QUOTED PASSAGE>

- - - -

Fraternal Order of Police Lodge #20, etc.,
Appellee.
An appeal from the Circuit Court for Miami-Dade County, Barbara Areces,
Judge.
Victoria Mendez, City Attorney, and Kevin R. Jones and Forrest L.
Andrews, Assistant City Attorneys, for appellant.
Buschel Gibbons, P.A. and Robert C. Buschel and Eugene G. Gibbons (Ft.
Lauderdale), for appellee.
Before SUAREZ, LAGOA, and SCALES, JJ.
SUAREZ, J.
This is an appeal from a final order of dismissal, which upholds an
arbitration award against Appellant, the City of Miami (the “City”), in favor of
Appellee, the Fraternal Order of Police, Lodge 20 (the “FOP”). The City
challenges the Arbitrator’s authority to decide whether the City violated a
Collective Bargaining Agreement by precluding two police officers, Lieutenant
Javier Ortiz and Sergeant Edward Lugo (the “Officers”), from working extra duty
(commonly referred to as off-duty) at the Ultra Music Festival (“Ultra”). Because
we find that the Arbitrator did not have the authority to hear a dispute concerning
extra duty work, and that the City did not waive the issue of whether the Arbitrator
had such authority, we hold that the trial court erred in denying the City’s motion
to vacate and in confirming the award, and we reverse and remand for further
proceedings.

- - - -

DATASET EXCERPTS>
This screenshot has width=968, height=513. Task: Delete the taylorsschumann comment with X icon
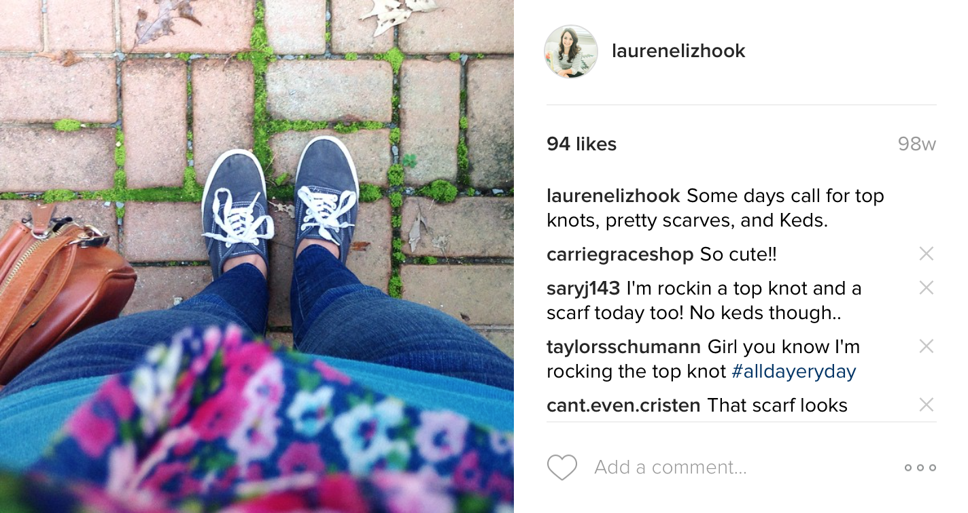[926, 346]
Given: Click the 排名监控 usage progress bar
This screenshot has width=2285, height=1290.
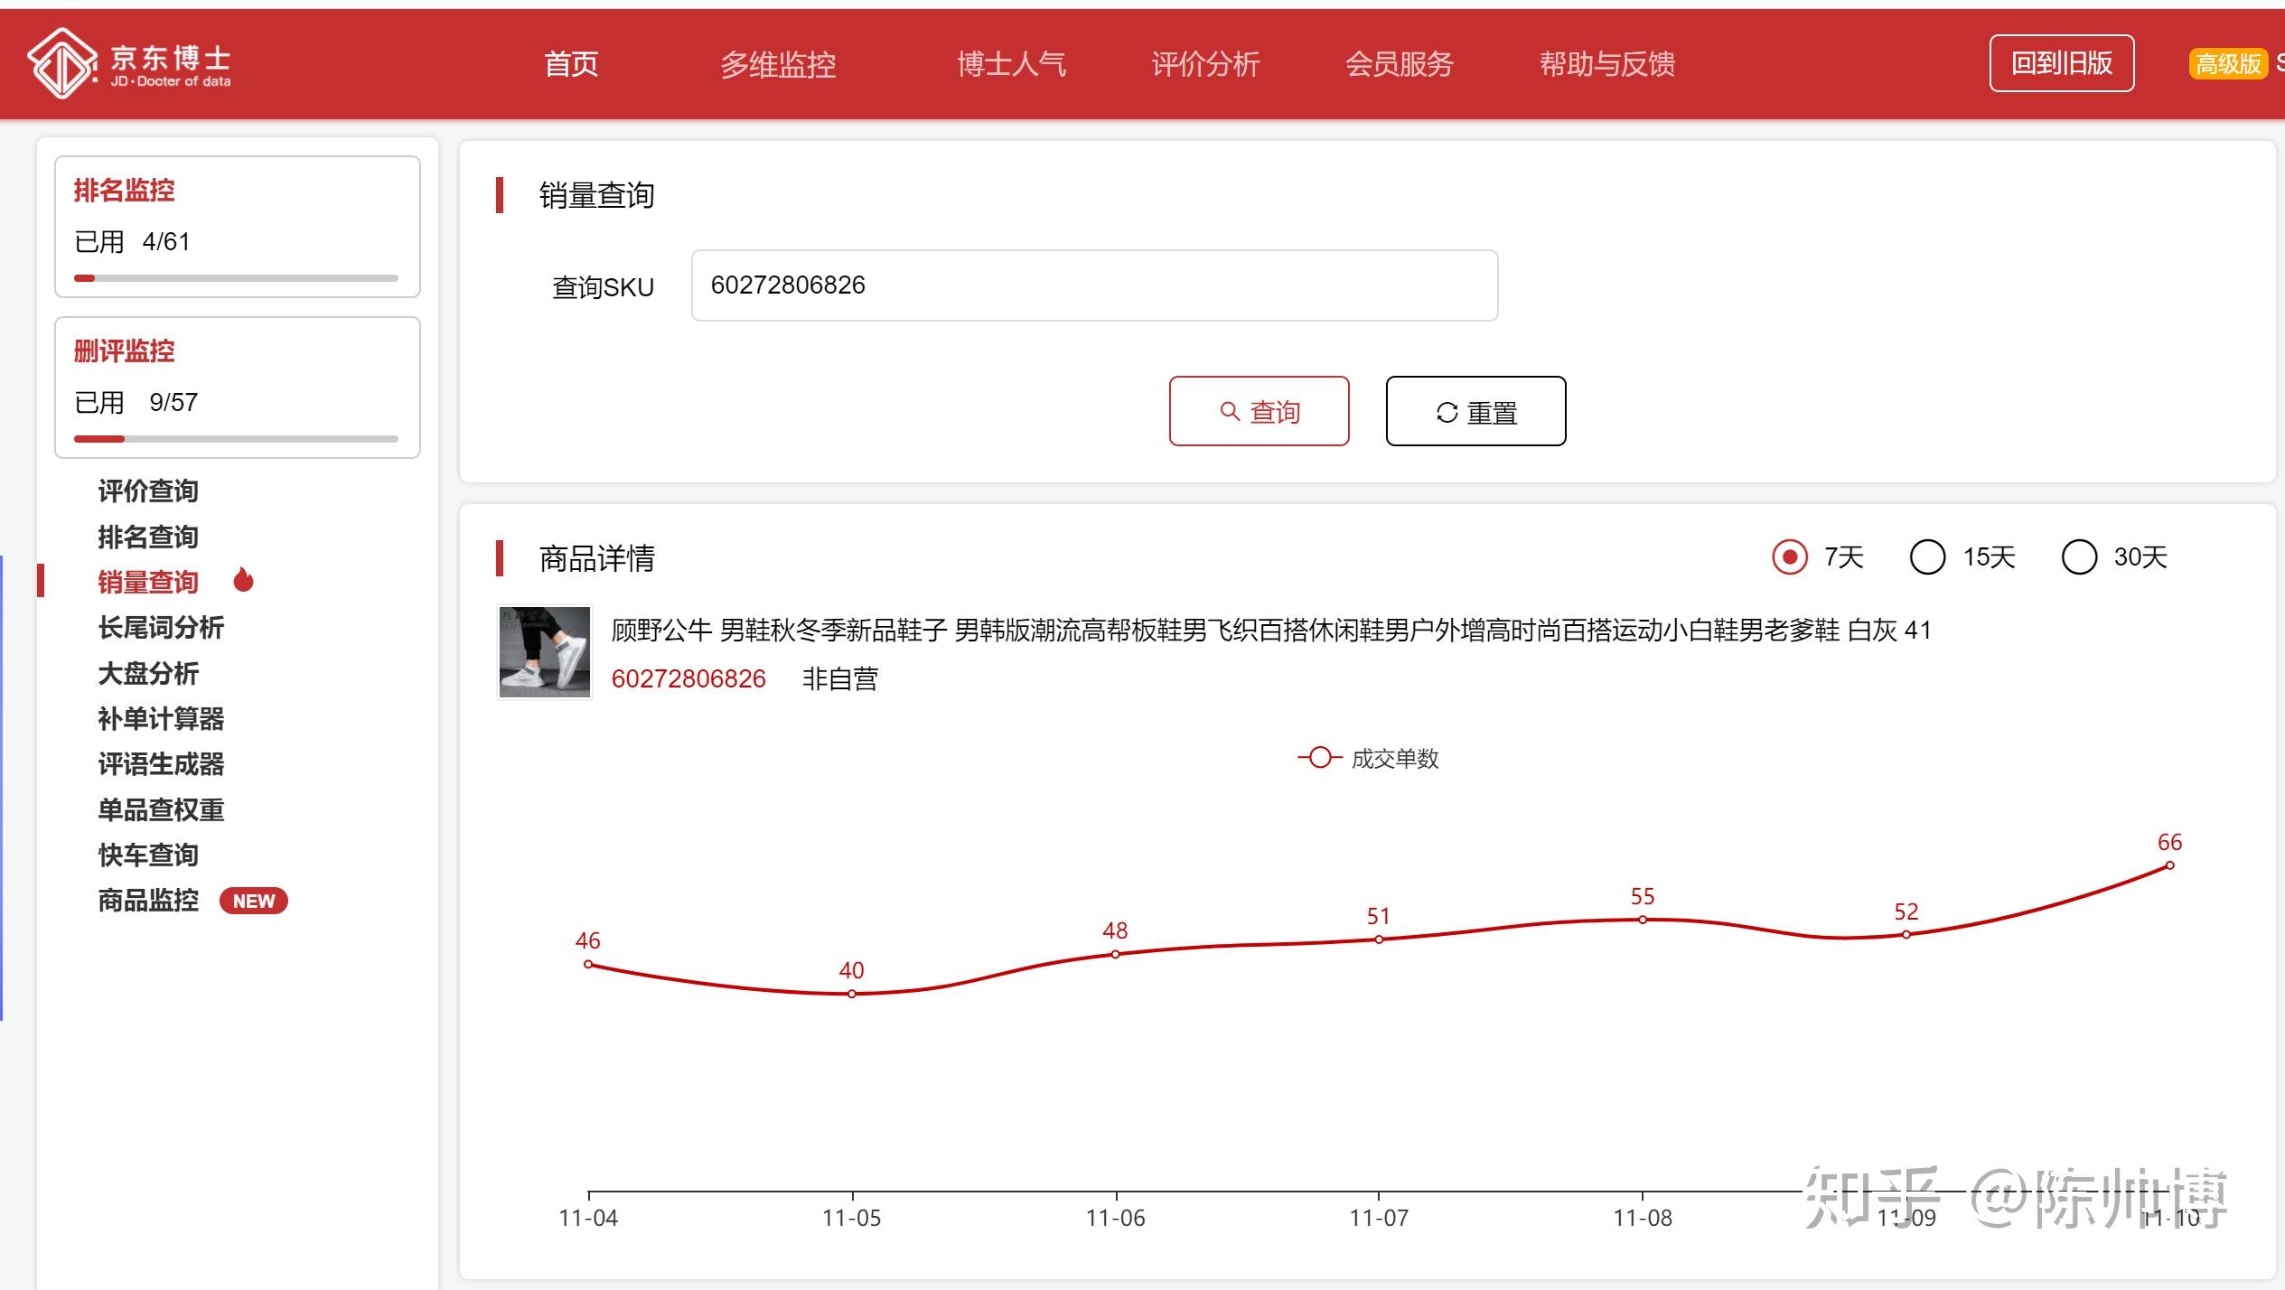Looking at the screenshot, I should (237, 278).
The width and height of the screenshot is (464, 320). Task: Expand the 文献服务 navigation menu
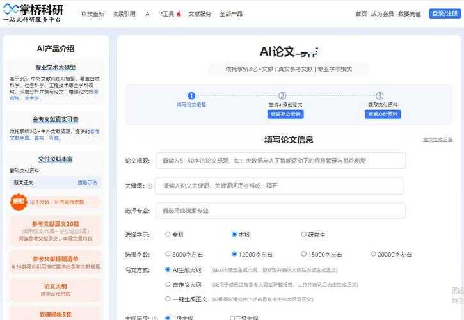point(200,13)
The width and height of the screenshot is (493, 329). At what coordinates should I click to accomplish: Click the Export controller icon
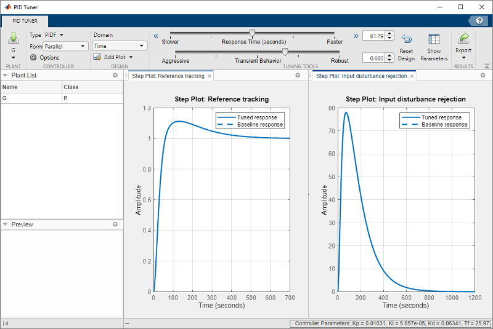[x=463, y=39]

- - - -

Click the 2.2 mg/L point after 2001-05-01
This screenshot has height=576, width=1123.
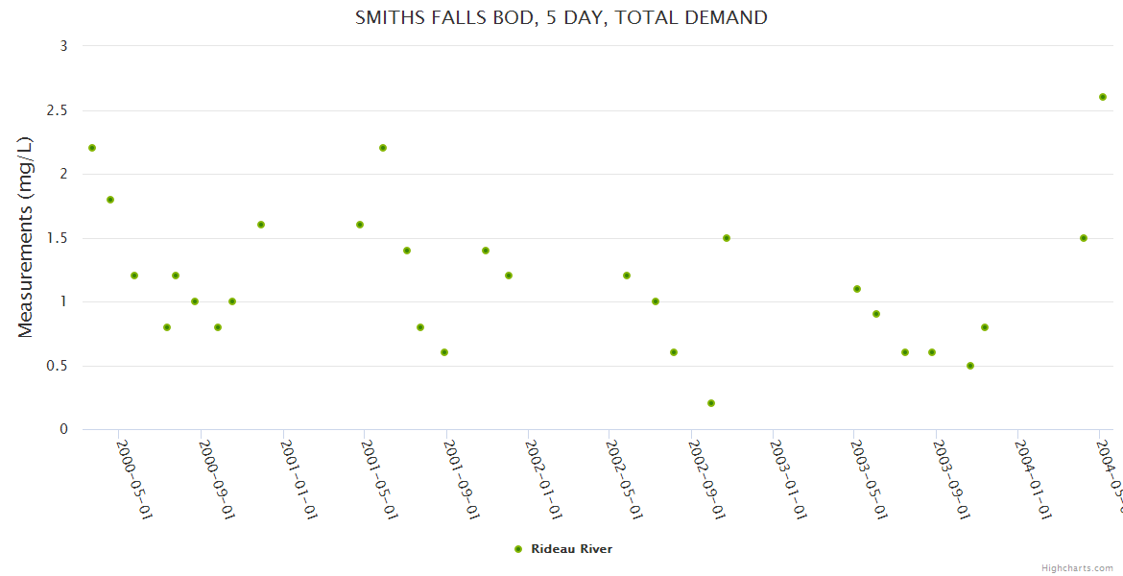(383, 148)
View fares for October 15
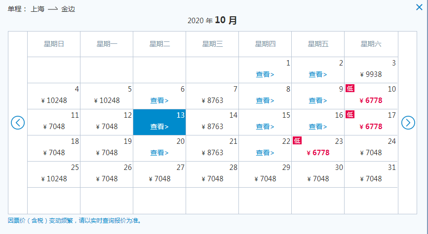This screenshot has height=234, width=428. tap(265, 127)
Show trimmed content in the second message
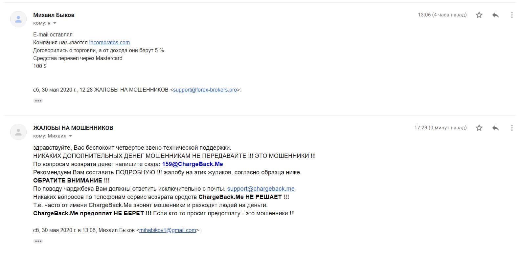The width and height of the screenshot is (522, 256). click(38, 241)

- - - -

AIM OF THE EXERCISE> Reproduce the court opinion excerpt on the City of Miami's appeal in full, word for word.

TASK RESULT>
Fraternal Order of Police Lodge #20, etc.,
Appellee.
An appeal from the Circuit Court for Miami-Dade County, Barbara Areces,
Judge.
Victoria Mendez, City Attorney, and Kevin R. Jones and Forrest L.
Andrews, Assistant City Attorneys, for appellant.
Buschel Gibbons, P.A. and Robert C. Buschel and Eugene G. Gibbons (Ft.
Lauderdale), for appellee.
Before SUAREZ, LAGOA, and SCALES, JJ.
SUAREZ, J.
This is an appeal from a final order of dismissal, which upholds an
arbitration award against Appellant, the City of Miami (the “City”), in favor of
Appellee, the Fraternal Order of Police, Lodge 20 (the “FOP”). The City
challenges the Arbitrator’s authority to decide whether the City violated a
Collective Bargaining Agreement by precluding two police officers, Lieutenant
Javier Ortiz and Sergeant Edward Lugo (the “Officers”), from working extra duty
(commonly referred to as off-duty) at the Ultra Music Festival (“Ultra”). Because
we find that the Arbitrator did not have the authority to hear a dispute concerning
extra duty work, and that the City did not waive the issue of whether the Arbitrator
had such authority, we hold that the trial court erred in denying the City’s motion
to vacate and in confirming the award, and we reverse and remand for further
proceedings.